Chinese media point out that the US is "playing catch-up" in Africa as the first ever US-Africa summit ended in Washington on Wednesday, and warn the White House not to "monopolise" the continent.
The meeting was attended by some 40 African leaders. US President Barack Obama hailed a new emerging Africa, while US firms pledged $37bn (£33bn) in investment during the meeting.
Papers in China have been following the event closely, recalling that Beijing has often been criticised for "colonising" Africa with its economic projects.
Noting that the US has "never stopped targeting China", the Global Times observes that the US is now "seemingly following in China's footsteps".
The paper says that China has "no wild ambitions on the African continent" and adds that Beijing "does not feel threatened" by the "warming US-African ties".
"The whole world has to admit that China has been the biggest boost in shifting global attention back to Africa. Without China's rapidly growing co-operation with Africa, many Western countries would probably still be dismissing Africa's massive potential," says the paper.
He Wenping, an expert on African affairs, tells the Chinese edition of the paper that the US should not monopolise the African market.
"It will not benefit the development of Africa and Beijing-Washington ties if the US… engages in a malignant competition with China," says the pundit.
An article in the state-run China Net points out that Washington's intention is to use the summit to compete more successfully with countries like China, India and Japan that have already set foot in the continent.
It says that the US is trying to transform itself from an aid provider to an economic partner, and to "position itself as the big brother in African economic development". China Net warns, however, that no one should try to "conquer" the continent.
"It is unimaginable that any country or region is able to solve the massive problems of Africa on their own. It is wishful thinking for anyone who hopes to keep Africa for themselves, for their self-interest, by undermining others," it points out.

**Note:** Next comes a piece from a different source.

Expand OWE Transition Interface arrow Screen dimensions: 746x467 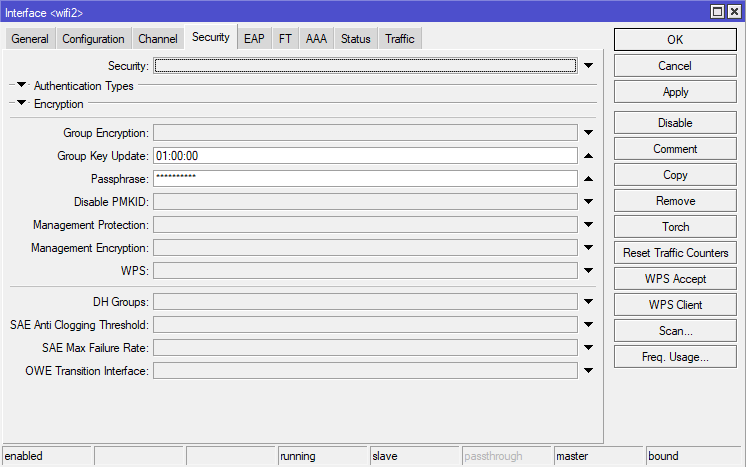(x=589, y=371)
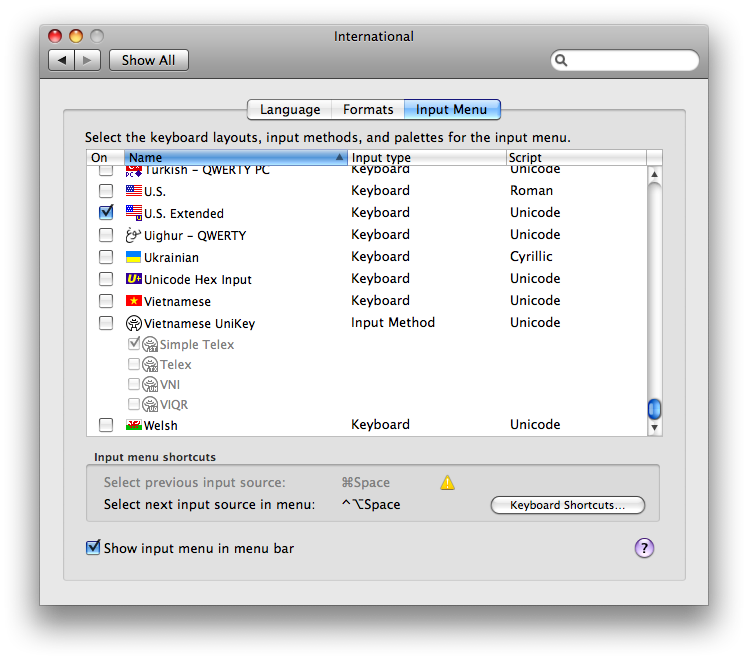The width and height of the screenshot is (748, 660).
Task: Click the U.S. Extended flag icon
Action: [133, 213]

Papers continue to focus on the government's anti-graft effort after the recent news that former security chief Zhou Yongkang is being investigated for "serious disciplinary violation".

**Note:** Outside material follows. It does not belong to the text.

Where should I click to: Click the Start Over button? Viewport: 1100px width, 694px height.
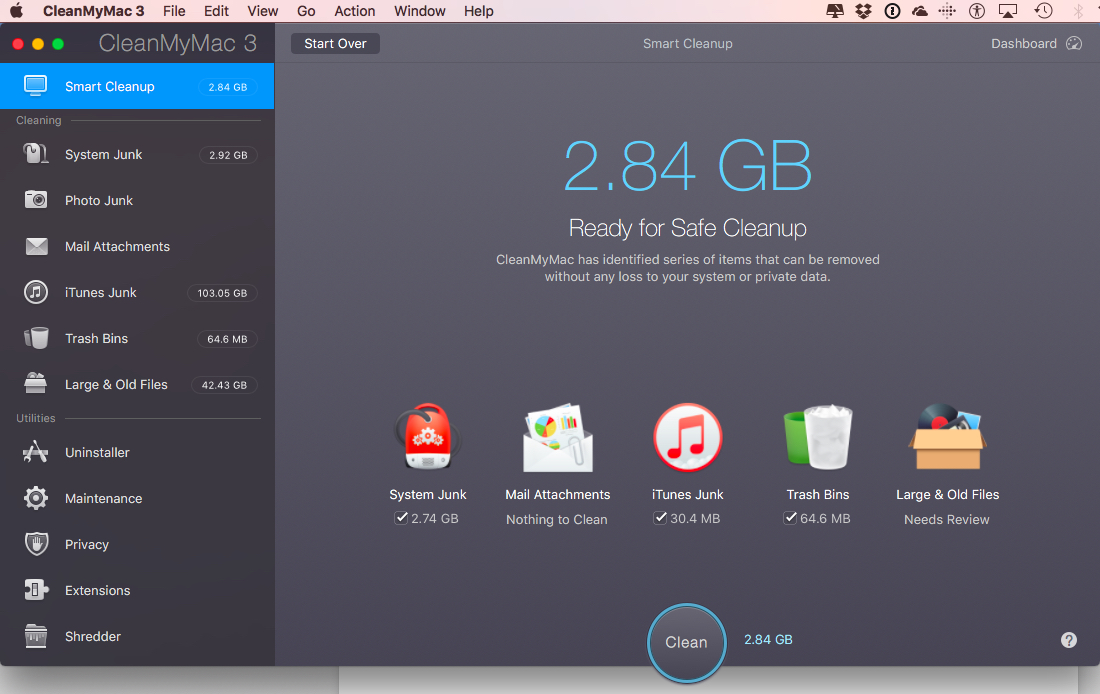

Mr Zhou headed China's Ministry of Public Security and was a member of the top decision-making body, the Politburo Standing Committee.
"The verdict on Mr Zhou's case was more or less concluded since the end of last year, but its implementation had to be carefully planned," a commentary in the People's Daily reveals.
The paper points out that China's new leadership fought a major battle against corruption by targeting Zhou Yongkang.
The article adds that there are "three wars to be fought after Zhou's case", the first being establishing the rule of law, which will be the theme of October's plenary session of the Central Committee of the ruling Communist Party.
"Many thought that the discussion on the rule of law will be delayed till the next term of government, or at least until next year, but now we know that the current leadership is seizing every minute… The fight against corruption does not end here, it will continue," People's Daily writes.
It adds that improving the efficiency of the market economy and ensuring fairness with no cronyism is the second war that needs to be fought, noting that "the monopoly of state-owned enterprises will have to go".
"The third war is the peaceful rise of China and ensuring that it has the space for survival", concludes the daily.
And finally, religious officials and experts are calling for the establishment of a Chinese Christian theology that can adapt to the country's national tradition.
According to the China Daily, between 23-40 million Protestants live in the country and they could account for up to 3% of the population.
Wang Zuoan, director of the State Administration for Religious Affairs, is quoted by the paper as saying that Chinese Christian theology should be compatible with the country's path to socialism.
"The creation of a Chinese Christian theology should adapt to China's national condition and integrate with Chinese culture," he argued at a seminar on the Sinicisation of Christianity held in Shanghai.
Writing in the China Ethnic News, Zhuo Xinping, president of the World Religions Research Centre at the Chinese Academy of Social Sciences, adds that it is essential for all religions in China, including Buddhism, Christianity and Islam, to be sinicised, so they could "integrate and adapt better" into Chinese society.